Изменить размер шрифта - +
Ладно! Завтра на бюро прояснится, что нам делать, как нам быть. А ты, Зиновий Тимофеевич, узнай к завтрему – что там за хреновина с этими яблоками и с кобыльим хвостом. Я думаю, что здесь хулиганье дурит. А то Возвышаев оргвыводы сделает и раздует классовую борьбу из кобыльего хвоста.

Кадыков первым делом отыскал садового сторожа Максима Селькина, он стоял теперь у ворот ссыпного пункта, бывшего последнего приюта помещика Скобликова. На нем был рыжий зипун, подпоясанный чересседельником, тряпичная шапка, из которой торчал клок ваты на самой макушке, и новые лапти с онучами, замотанными в частую косую клетку оборами аж за колена. Ружье на веревке он закинул за спину, как кошелку с мякиной. Утро стояло тихое, морозное; слабо и безвольно, как в прореху, сыпался мелкий сухой снежок и покрывал острые гребешки вздыбленной застывшей грязи.

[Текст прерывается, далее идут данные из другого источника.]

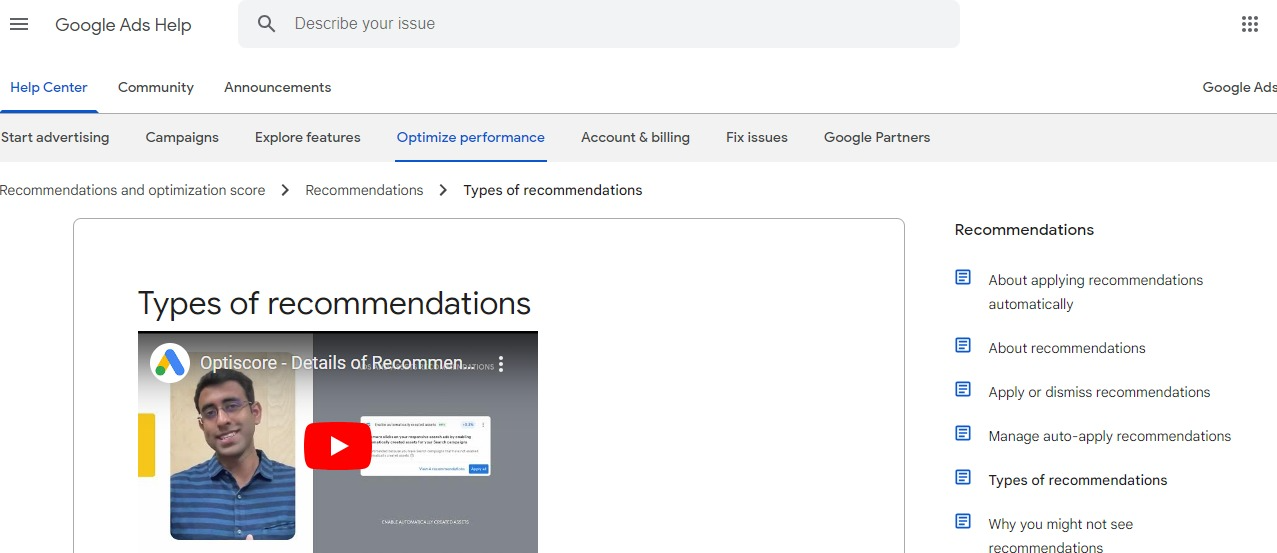Image resolution: width=1277 pixels, height=553 pixels.
Task: Click article icon beside About recommendations
Action: [x=963, y=346]
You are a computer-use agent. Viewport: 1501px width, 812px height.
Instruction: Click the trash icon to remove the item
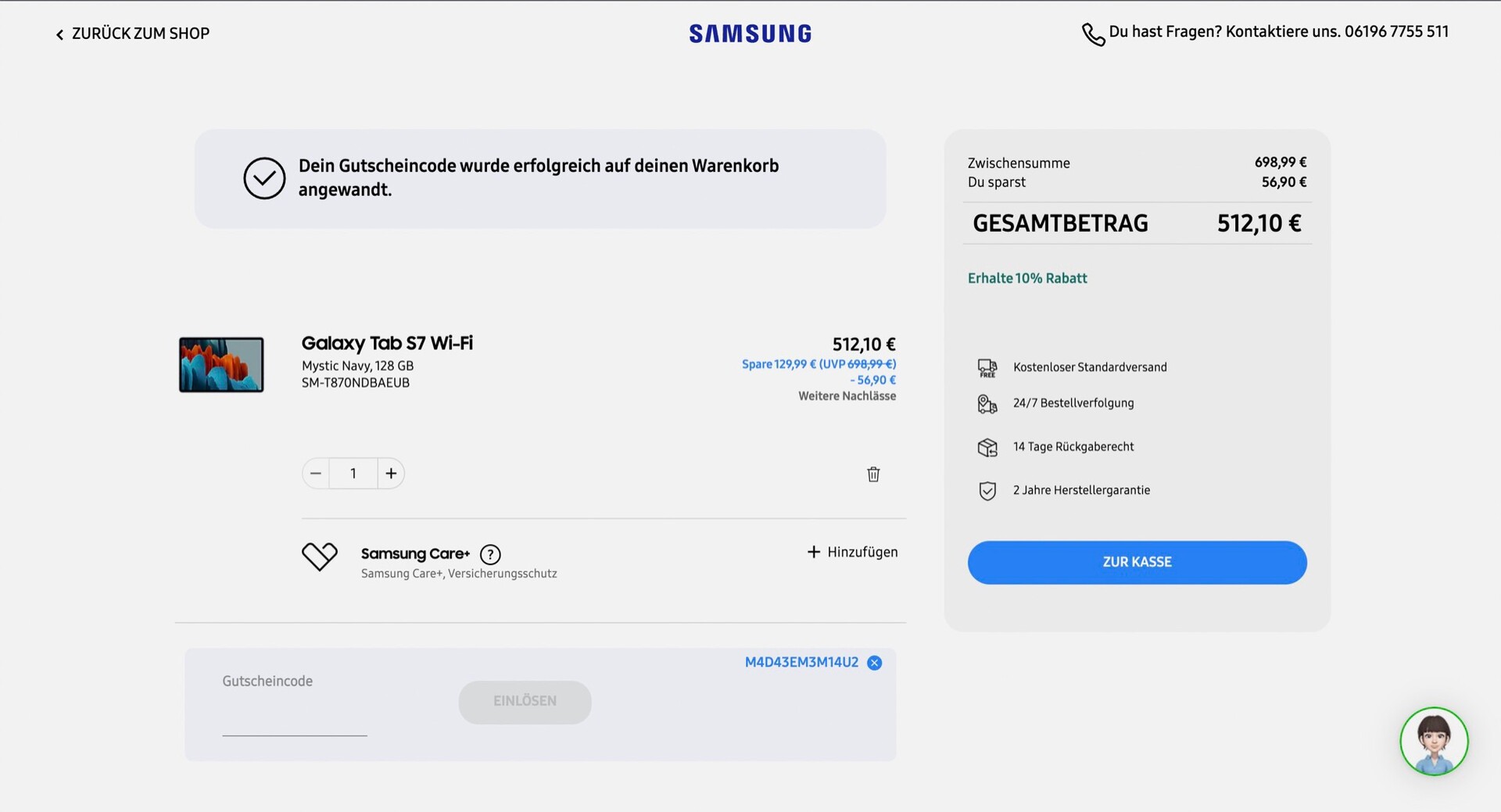[x=873, y=474]
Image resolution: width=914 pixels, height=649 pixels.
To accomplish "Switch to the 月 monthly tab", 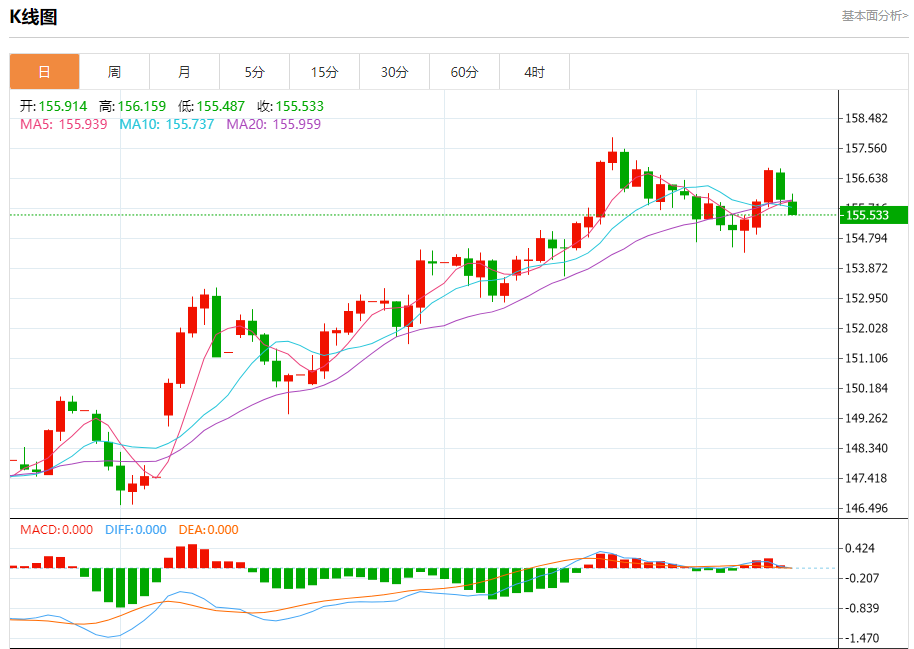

На заборе, как чучела, сидели, втянув головы и опустив хвосты, вороны – то ли спали, то ли думали о чем-то серьезном и таинственном. И Максим не шевелился, как заколдованный, смотрел важно и прямо перед собой, тараща маленькие, запавшие в морщинах глаза.

– Здорово, часовой! – сказал Кадыков, подходя.

– Здравия желаю, – сипло ответил Максим, переступая с ноги на ногу.

– Ты чего спишь, ай озяб?

– Баба где-то провалилась, ни дна ей ни покрышки. Приди, говорю, утречком, подмени, а я схожу картошки поем, погреюсь. Не идет!

– Ружье-то стреляет? А ну-ка?!

Кадыков протянул руку, Максим проворно снял ружье и подал.

– Зачем же ты ружье отдал? А ну-ка я тебя этим ружьем да по уху? А хлеб казенный увезу?

– Дак на то вам и власть дадена.

– Ты же часовой! Ты никаким властям не подчиняешься, только тому, кто тебя ставил. – Кадыков свалил вправо хвостовик, переломил ствол – ружье было заряжено. – Кто тебя поставил на пост?

– Председатель Кречев.

– Вот ему и подчиняйся. Больше никого не слушай. На, держи! – вернул Кадыков ружье.

Максим взялся за веревочную поцепку и закинул ружье за спину, как кошелку.

– Как же у тебя из-под носу яблоки увезли?

– Так вот и увезли. Из ружьев палили, отогнали нас ажно к Волчьему оврагу.

– Сколько вас было?

– Я да Маркел.

– А вы чего ж не стреляли?

– Дак у нас одно ружье на двоих с одним патроном. На крайний случай, ежели сильничать начнут. Они ж с трех концов палили. Куды тут!

– Хороши сторожа. Нечего сказать… Ты хоть видел, куда ваши яблоки повезли? По какой дороге?

– Повезли в Тиханово на двух подводах.

– В какой конец?

– В Нахаловский… В какой же ишшо?

– Ладно… Разберемся, – сказал Кадыков.

Он сходил в казенку, купил поллитру сладкой наливки облепихи и зашел к Насте Гредной. Несмотря на позднее время, хозяева все еще дрыхли, – Настя лежала на печи, как в окопе, наружу торчали только ее подшитые валенки носами кверху. Степан, завернувшись в свиту, валялся на деревянной кровати в шапке с завязанными ушами, лицом к стенке. В избе было холодно, пар валил изо рта, как в предбаннике.

– Есть кто живой? – спросил Кадыков, переступая порог.

– Кого там черт занес? – нехотя отозвалась Настя, и даже валенки ее не шевельнулись. Она проявляла интерес только к тому, что свершалось на улице, у себя же в избе она делалась сумрачной и глухой.

Степан приподнял голову и, увидев фуражку со звездой на Кадыкове, вдруг застонал.

– Ты что, или заболел? – спросил его Кадыков.

– Заморила, проклятая баба. Всюю ночь у окна просидит, а потом дрыхнет до обеда. – Степан встал с постели, опустил на пол ноги, обутые в валенки.